Adolescence: Teens are out in the world trying to figure out who they are, where they are going and who they want to go with them. They are balancing taking risks and avoiding danger. • Often expected to assume adult roles • Fear they will turn out like their incarcerated parent (attempt to be like them or fiercely reject them) • Keep in mind children will react differently to parents incarceration depending on age, personality, family circumstances, environmental stress, details of crime and incarceration and available supports.
Overview • Parental incarceration in first year of child’s life may prevent parent-child bonding • Autonomy and initiative in children 2-6 may be compromised • Children 7-10 may have a hard time achieving in school • Adolescents aged 11-14 may act out • The cumulative effects appear in 15-18 year olds. May have negative attitudes towards law enforcement and the criminal justice system.

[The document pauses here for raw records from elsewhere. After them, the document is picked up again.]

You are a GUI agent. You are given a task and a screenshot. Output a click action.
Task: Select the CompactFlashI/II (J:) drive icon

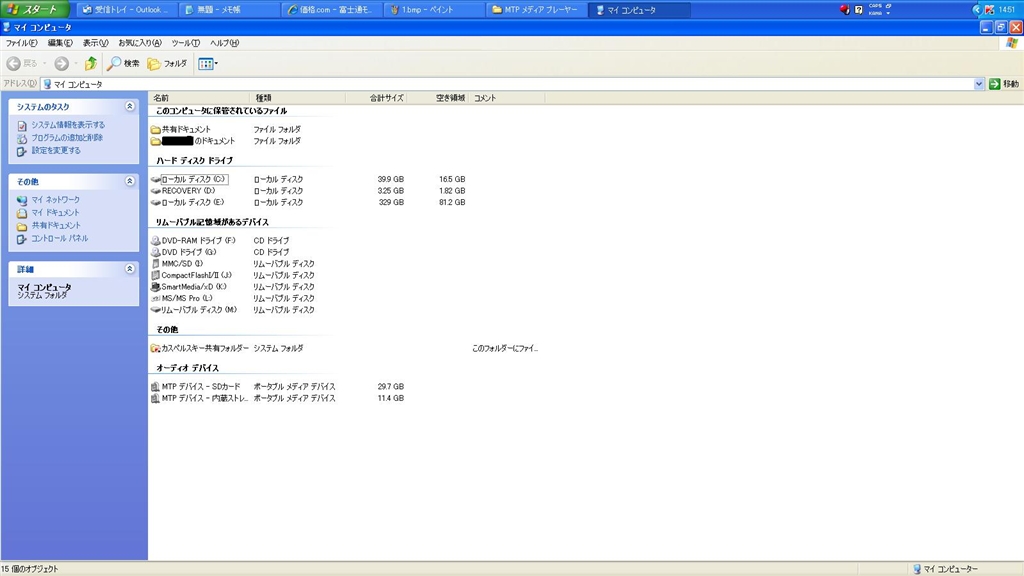coord(155,275)
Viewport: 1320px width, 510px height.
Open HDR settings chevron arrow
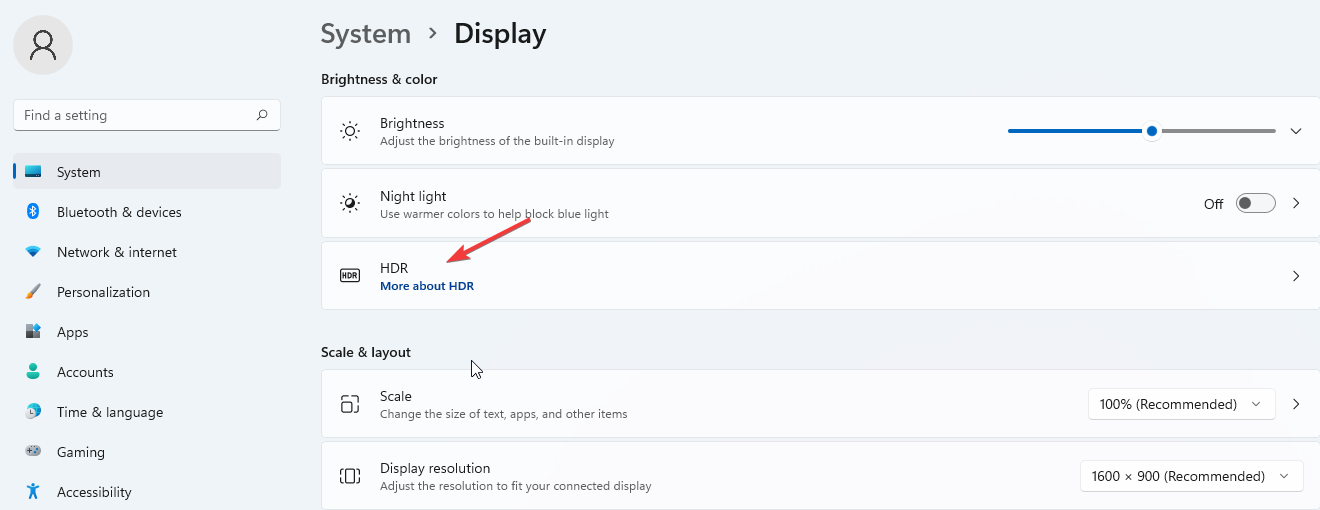click(x=1296, y=276)

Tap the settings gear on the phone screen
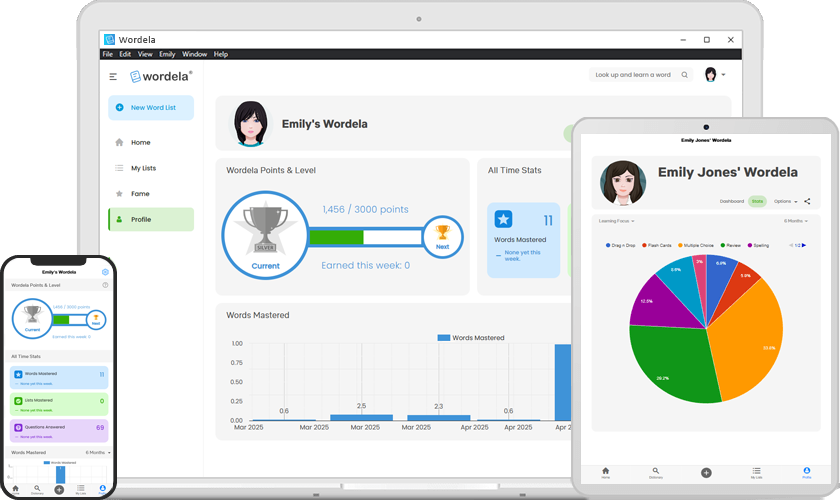pyautogui.click(x=105, y=272)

Modifiers • Pre-incarceration conditions: • Parent child relationship • Quality of relationships with extended family and non-family social networks • Factors during incarcerations: • Nature and quality of alternate care-giving arrangement • Opportunities to maintain contact with the absent parent
What the Children Need • Consistent caring adults who understand that in general children love their parents • People who will not condemn the incarcerated parent • People who understand they feel angry, sad, confused and worried • A chance to express these feelings and learn to cope with them • A chance to learn and practice skills and keep busy with activities • Faith or affiliation with a community that can provide meaning for child beyond their own crisis • People who can help them maintain contact with incarcerated parent or explain to them why they can not maintain contact.